Shyness may be all in the family, study says
Friday, June 20, 2003
Shyness may be inherited, a study suggests.
A shy child can learn to be more outgoing with age, but a physical reaction in the brain linked to a person's temperament does not change, the study indicates.
The study, appearing this week in the journal Science, conducted brain scans on 22-year-olds and found that those who had been classified 20 years before as inhibited or shy children had a distinctive reaction in their brains when confronted with novel images.
People who had been judged as toddlers to be inhibited showed in the scans that the amygdala structure in their brains responded much more actively to unexpected sights than did those who had been judged as children to be more outgoing, said Jerome Kagan, a researcher in the department of psychology at Harvard University.
"That is support for the notion that the reason they were shy, timid and reserved when they were 2 years old is because they had an excitable amygdala," Kagan said. This suggests that shyness is a temperament that can be inherited, but the researcher said this temperament does not necessarily determine one's eventual personality.

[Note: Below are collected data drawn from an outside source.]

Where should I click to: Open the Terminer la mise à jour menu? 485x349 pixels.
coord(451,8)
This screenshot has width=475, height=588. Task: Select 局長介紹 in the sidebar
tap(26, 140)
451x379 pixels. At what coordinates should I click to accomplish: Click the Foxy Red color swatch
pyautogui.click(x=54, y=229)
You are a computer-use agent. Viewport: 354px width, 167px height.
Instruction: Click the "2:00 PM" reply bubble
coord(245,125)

"They are now 22 years old," Kagan said of the test subjects. "A lot of the ones who were fearful aren't fearful anymore. They have overcome it. But the question is, did they still have a very active amygdala."
Based on the brain scans, Kagan said, the answer is clearly yes.

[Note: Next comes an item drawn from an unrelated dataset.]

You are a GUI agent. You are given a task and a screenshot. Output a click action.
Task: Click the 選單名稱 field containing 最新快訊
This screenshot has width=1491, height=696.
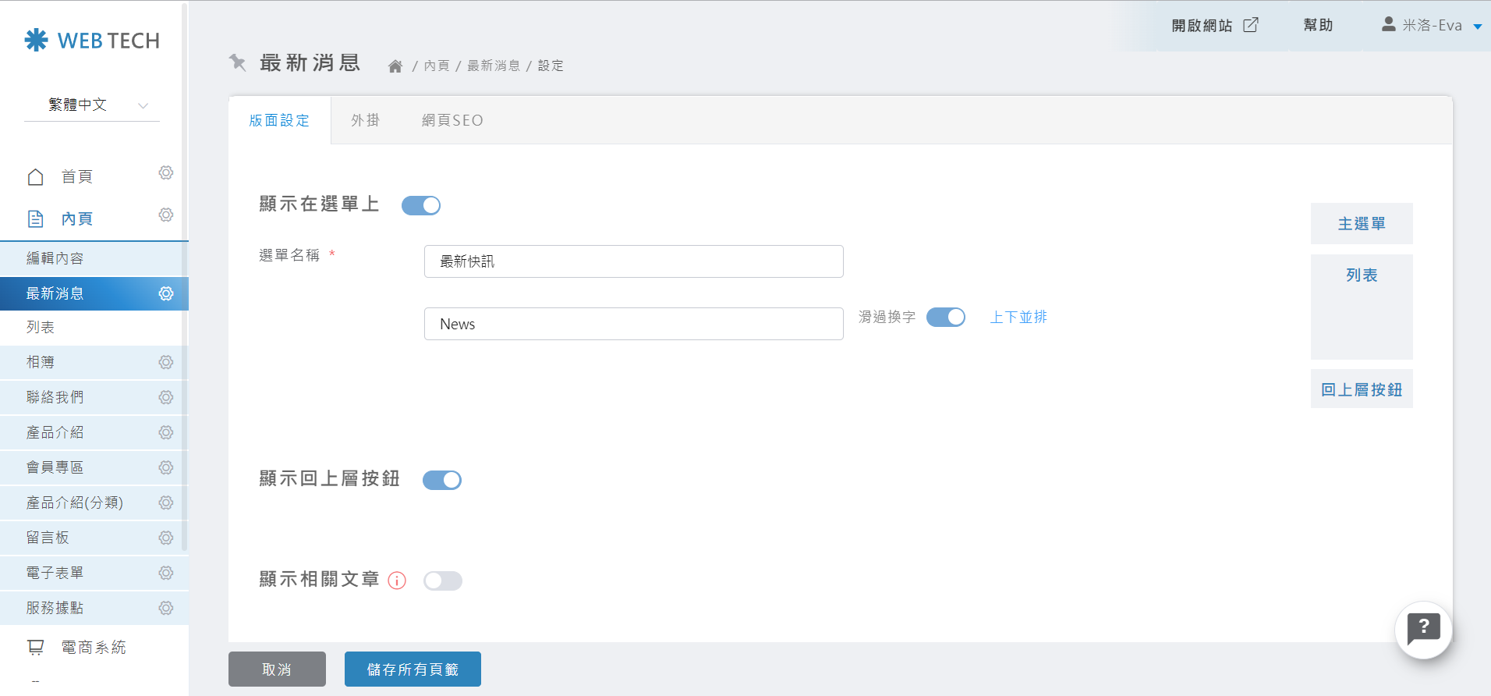(633, 261)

The tests were conducted on 13 people who had been evaluated as shy children at age 2 and compared the results with nine people who had been evaluated as children to be outgoing and bold.
"We had assumed, but never measured, that ... the shy, inhibited group had inherited a certain chemistry" in the amygdala, said Kagan.
All the subjects were exposed to a series of pictures of faces with neutral expressions. After they had become accustomed to those pictures, new faces were introduced while the researchers measured the reaction of the amygdala structure in their brains using magnetic resonance imaging.
The brains of the once-shy children were much more active than the other subjects.
Kagan said that before any firm conclusions can be drawn there needs to be a similar research using many more subjects than the 22 in the current study.
Although some children are shy and others are outgoing, he said, these traits can change with time and life experiences.
"People overcome their shyness," Kagan said. "You can also acquire shyness."
Extreme shyness can be a precursor for serious disorders, such as social phobias and depression. Kagan said that by finding the biological basis for such shyness, it may be possible to develop drugs to treat patients whose lives are adversely affected by the condition.
Other co-authors of the study are Dr. Carl E. Schwartz, Dr. Christopher I. Wright, Lisa M. Shin and Dr. Scott L. Rauch, all of the Harvard Medical School.